How to find the Taylor series of order $2$ at $x=1$ of the function $f(x)=\frac{x-1}{\ln (x)}.$ How to find the Taylor series of order $2$ at $x=1$ of the function $$f(x)=\frac{x-1}{\ln (x)}.$$
I don't want to use differentiation because I want to be prepared to find the Taylor series for higher orders. 
My Attempt: Write $$f(x)=\frac{1-x}{1-(1+\ln(x))}.$$ Now I consider the auxiliary function $$\frac{1}{1-u(x)}=1+(u(x)-1)+(u(x)-1)^2+o((u(x)-1)^2)$$ and since $1+\ln(x)\to 1$ as $x\to 1$ we have that $$f(x)=(1-x)(1+(x-x^2/2)+(x-x^2/2)^2+o(x^2))$$ $$=1-x^2/2+o(x^2).$$ However this answer is not correct.
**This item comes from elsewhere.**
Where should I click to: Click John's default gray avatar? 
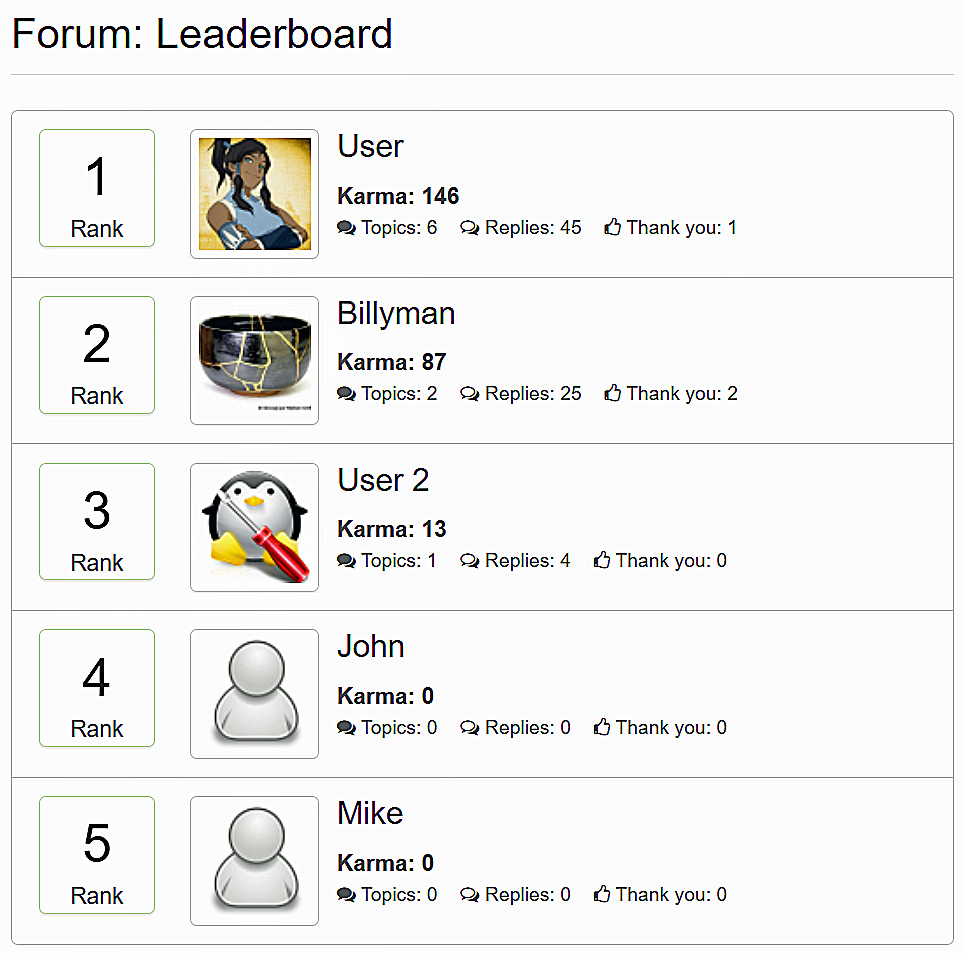[254, 694]

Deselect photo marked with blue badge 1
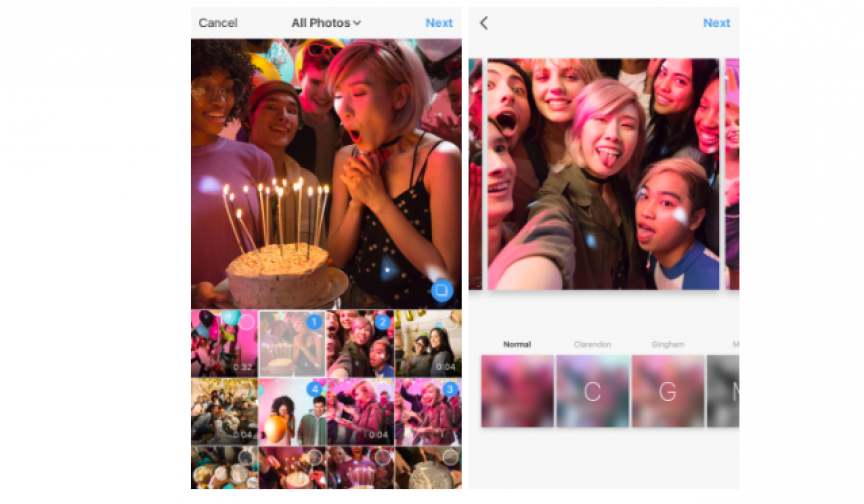coord(313,322)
Where am I going wrong?
 A: $$\begin{align}\ln(1+x)&=x-x^2/2+x^3/3-\cdots\\ \ln(x)&=(x-1)-(x-1)^2/2+(x-1)^3/3\\ \frac1{\ln x}&=\frac{1}{x}\left(\frac1{1-(x-1)/2+(x-1)^2/3-\cdots}\right)\\&=\frac1{x-1}\cdot \left(1+\frac{x-1}2-\frac{(x-1)^2}3+\frac{(x-1)^2}4+O((x-1)^3)\right)\end{align}$$
So $$\frac{x-1}{\ln(x)}=1+\frac{x-1}2-\frac{(x-1)^2}{12}+O((x-1)^3)$$

Here we used the fact that $$\frac1{1-t}=1+t+t^2+\cdots$$
which is valid for $|t|<1$, which is true close to $x=1$ in the example we use ($x-1$ is small in this region).
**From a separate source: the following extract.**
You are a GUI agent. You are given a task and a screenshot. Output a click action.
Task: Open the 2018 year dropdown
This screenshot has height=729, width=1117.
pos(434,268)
A: Set $x=1+h$ $(h\to 0)$. Then
$$\frac{x-1}{\ln x}=\frac h{\ln(1+h)}=\frac{h}{h-\cfrac{h^2}2+\cfrac{h^3}3+o(h^3)}=\frac{1}{1-\cfrac{h}2+\cfrac{h^2}3+o(h^2)}.
$$
Next, do the division by increasing powers of $1$ by $\;1-\cfrac{h}2+\cfrac{h^2}3$ ip to order $2$. You should find
$$1+\frac{h}2-\frac{h^2}{12}+o(h^2),\quad\text{or, in terms of }\,x:1+\frac{x-1}2-\frac{(x-1)^2}{12}+o\bigl((x-1)^2\bigr). $$
A: In a neighbourhood of $x=1$ we have
$$ \log x = \log(1+(x-1)) = (x-1)-\frac{(x-1)^2}{2}+O((x-1)^3) $$
and in a neighbourhood of $z=0$ we have 
$$\frac{e^z-1}{z} = 1+\frac{z}{2}+\frac{z^2}{6}+O(z^3) $$
hence in a neighbourhood of $x=1$, by setting $z=\log x$, we have
$$\frac{x-1}{\log x}=\frac{e^{\log x}-1}{\log x}=1+\frac{\log x}{2}+\frac{\log^2 x}{6}+O(\log^3 x)$$
and by composing the previous Taylor polynomials
$$ \frac{x-1}{\log x} = \color{blue}{1}+\color{blue}{\frac{1}{2}}(x-1)\color{blue}{-\frac{1}{12}}(x-1)^2+O((x-1)^3). $$
These coefficients are known as Gregory coefficients and there is a vast literature on them and their relations to the Euler-Mascheroni constant $\gamma$.